Tarefa 1:
Nos registros, começando na linha que contém "Given: Follow the Edge Detection help link" e terminando no fim dos registros, substitua "heading" por "header" e reescreva essas linhas sem mais nenhuma alteração. Deixe as imagens fora da resposta.

Trecho selecionado:

┄┄┄┄┄┄┄┄┄┄

Todos esses procedimentos usuais no ensino de escrita são dirigidos para a produção da redação modelar, que mantém os padrões esperados na escola, mas que não são suficientes para um efetivo domínio da escrita fora dela.

Praticando os PCNs - metodologia e resultados
A ação de formação objeto deste artigo foi realizada em uma escola municipal de São Paulo, que possui aproximadamente 2.000 alunos e cerca de 100 professores, incluindo suplência. O trabalho foi realizado em razão da solicitação de um grupo de professores da escola, na pessoa de uma de suas professoras, integrante deste grupo de trabalho.
A ação de formação em pauta foi realizada em dois encontros de três horas, com cerca de um mês de intervalo. Participaram dela 25 professores de diferentes áreas e séries do Ensino Fundamental. Partiu da direção da escola a decisão de colocar todos os professores em contato com a proposta de ensino de Língua Portuguesa trazida pelos PCNs, uma vez que o conceito de gênero de discurso como instrumento de ensino, tal como está aí colocado, poderia ser utilizado em todas as áreas de conhecimento do Ensino Fundamental.
Por se tratar de um trabalho acadêmico, realizado como parte das atividades da disciplina "Dos PCNs à Prática de Sala de Aula", a intenção era planejá-lo de tal forma, que a experiência pudesse contribuir para as discussões posteriores sobre as necessidades e problemas na transposição dos PCNs em projetos de formação de professores, especialmente no que se refere aos trabalhos com gêneros de discurso.
O grupo decidiu partir de uma situação prática, na qual os professores deveriam produzir diferentes textos. O que se propôs como atividade inicial foi que os professores se colocassem em situação de produção de escrita, tendo um assunto como objeto, condições espaço-temporais determinadas, papéis sociais definidos, interlocutores precisos, ou seja, condições semelhantes às das esferas onde são produzidos os gêneros de discurso, cujo objetivo seria tentar deslocar o professor da situação escolarizada de produção de escrita. Esta seria a atividade do primeiro dia. No segundo encontro, a proposta seria retomar os textos e, à luz das questões levantadas durante o processo dessa escrita, fazer uma breve exposição teórica sobre os conceitos de gênero e texto.
Sabendo-se que essa ação formadora se desdobraria numa reflexão mais aprofundada posteriormente, foi feito o registro das observações através de notas de campo, que serviriam de material para reflexões e eventuais reformulações no Projeto. Cada um dos pesquisadores deveria observar um grupo de trabalho e registrar, se possível, todas as discussões, no intuito de obter material suficiente para relacionar as questões levantadas pelos professores durante o planejamento da escrita com os textos que seriam produzidos.

Primeiro encontro
As formadoras dividiram-se em dois grupos. Um deles ficou encarregado de dar as instruções para a produção de texto e discutir os resultados dela; o outro, deveria observar sem participar ativamente, a elaboração dos textos em cada um dos grupos de professores. O assunto proposto foi o mesmo para todos os grupos, a violência contra a mulher; cada grupo de professores, porém, deveria produzir um texto num determinado gênero. Foram cinco os gêneros propostos: diário íntimo, conto de fadas, notícia de jornal, crônica, diálogo argumentativo.

┄┄┄┄┄┄┄┄┄┄

Registros fornecidos:
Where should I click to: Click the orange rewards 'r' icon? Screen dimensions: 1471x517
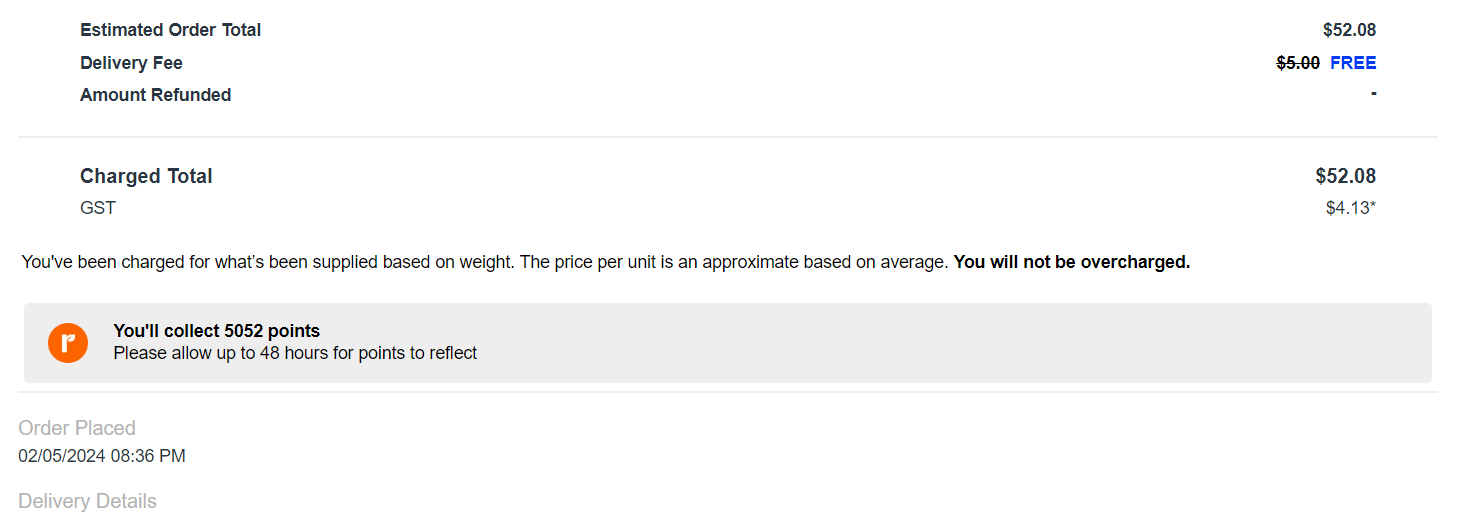point(68,343)
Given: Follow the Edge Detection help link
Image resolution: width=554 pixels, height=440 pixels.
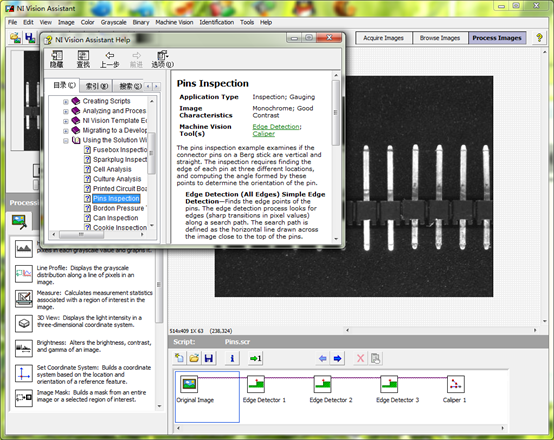Looking at the screenshot, I should point(276,127).
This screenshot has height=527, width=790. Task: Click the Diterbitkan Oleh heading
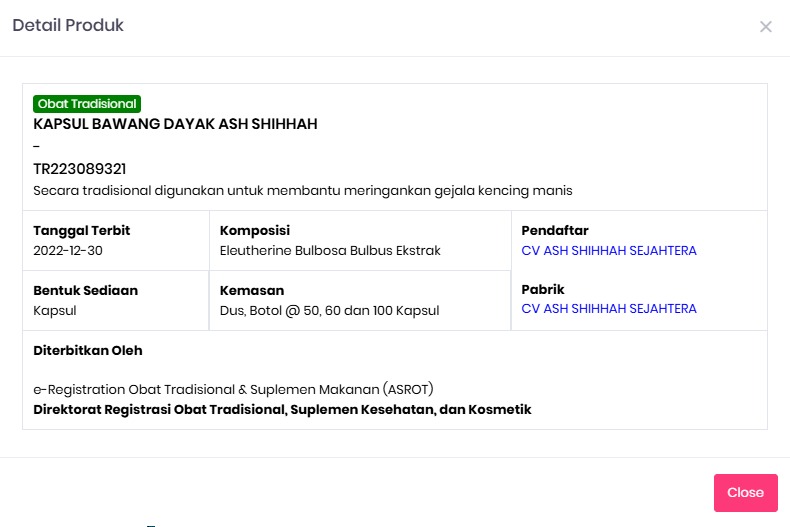[x=88, y=351]
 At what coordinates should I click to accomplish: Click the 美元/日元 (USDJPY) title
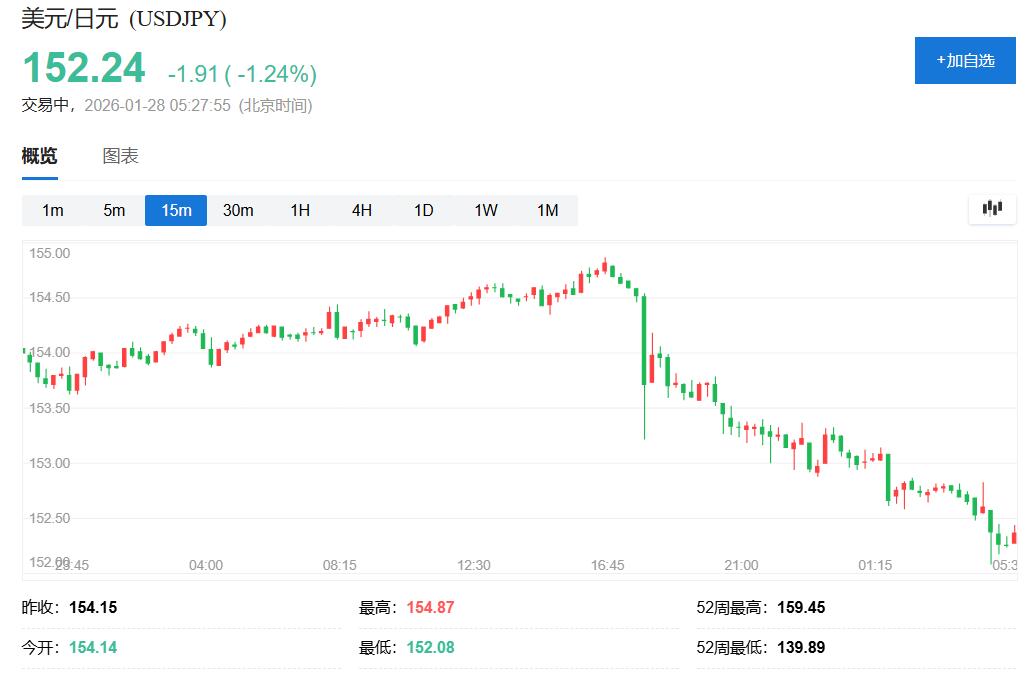tap(124, 19)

┄┄┄┄┄┄┄┄┄┄

Tarefa 2:
Segundo o trecho selecionado, em quantos encontros e com que duração foi realizada a ação de formação?

Resposta correta 1:
Given: Follow the Edge Detection help link
Image resolution: width=554 pixels, height=440 pixels.
Looking at the screenshot, I should point(276,127).
This screenshot has height=527, width=790. Task: Click the Diterbitkan Oleh header
[x=88, y=351]
 At what coordinates should I click to accomplish: Click the 美元/日元 (USDJPY) title
tap(124, 19)

Resposta correta 2:
Em dois encontros de três horas, com cerca de um mês de intervalo.